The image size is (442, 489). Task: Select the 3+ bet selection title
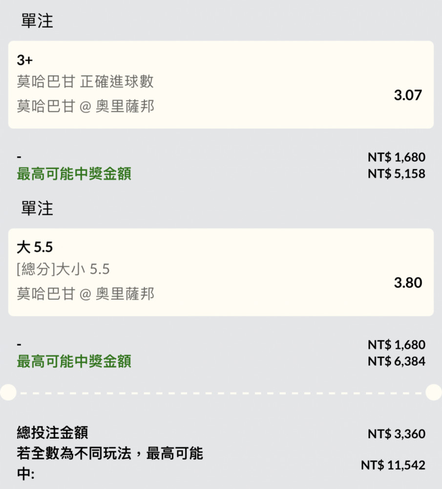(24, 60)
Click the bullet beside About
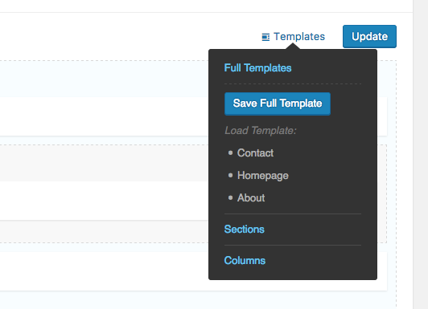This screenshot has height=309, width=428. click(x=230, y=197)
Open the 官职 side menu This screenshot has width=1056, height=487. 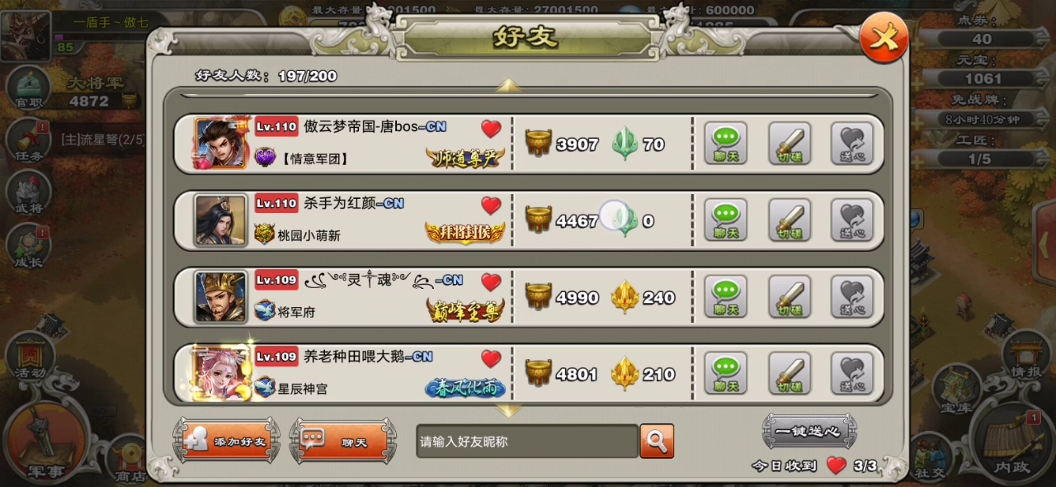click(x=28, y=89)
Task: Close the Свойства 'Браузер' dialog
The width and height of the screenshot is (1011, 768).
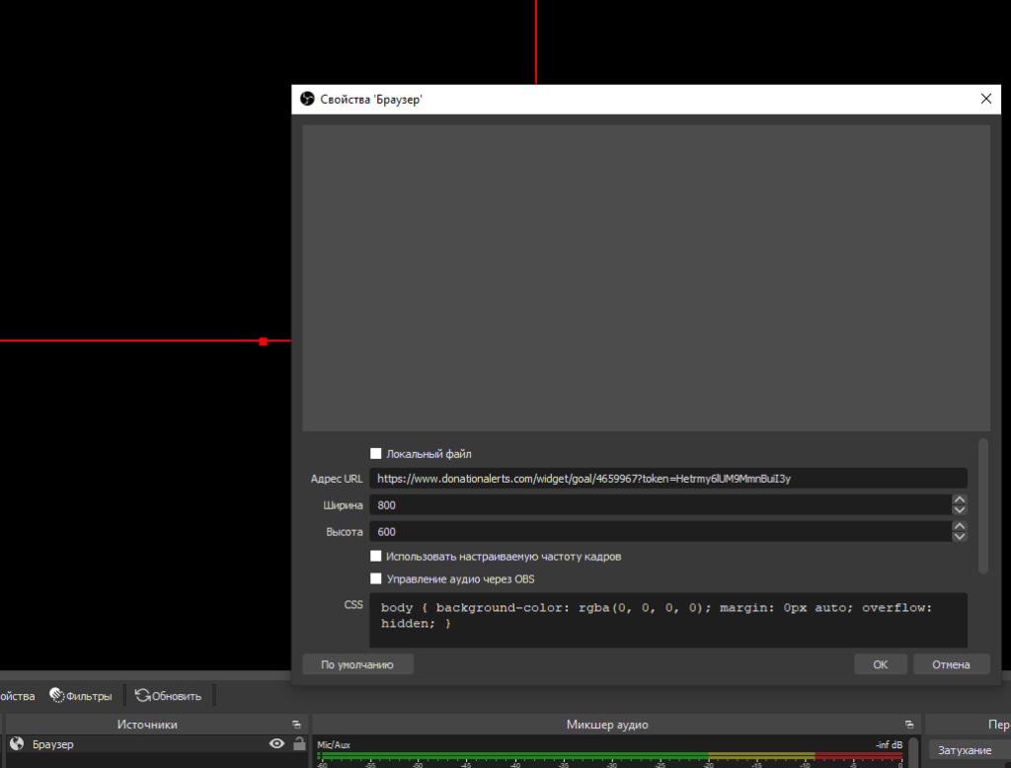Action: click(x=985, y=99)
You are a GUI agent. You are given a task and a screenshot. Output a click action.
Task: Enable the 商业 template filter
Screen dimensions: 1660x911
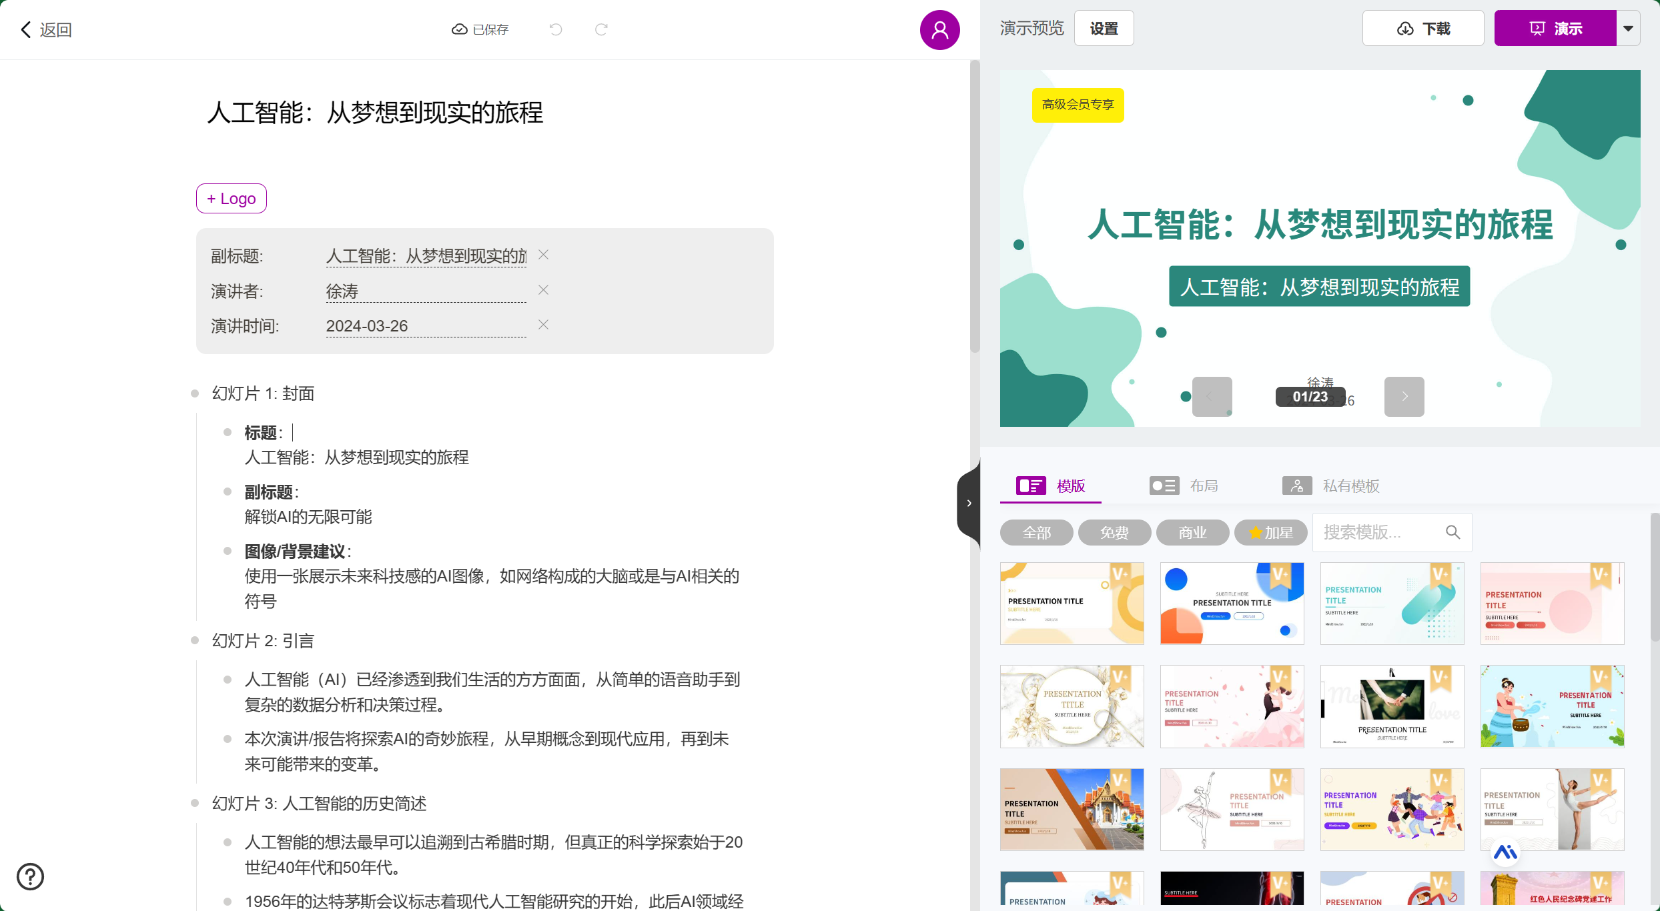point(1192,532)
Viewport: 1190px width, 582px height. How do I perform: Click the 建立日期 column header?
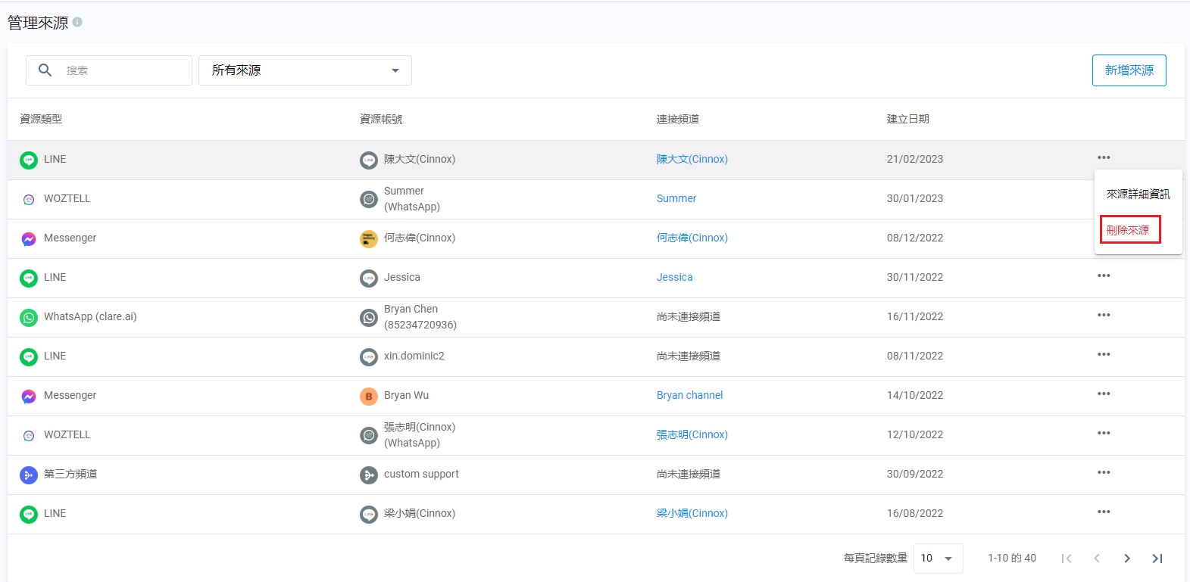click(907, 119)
☆ ☆ ☆ ☆ ☆ ☆ ☆
● **Directive**
Repeat the records word for word, starting at the line that contains "You are a GUI" and continuing through the end of the records. Leave the pictures out of your reply.

● **The output**
You are a GUI agent. You are given a task and a screenshot. Output a click action.
Task: Enable the 商业 template filter
Screen dimensions: 1660x911
point(1192,532)
Viewport: 1190px width, 582px height. How do I perform: Click the 建立日期 column header?
click(907, 119)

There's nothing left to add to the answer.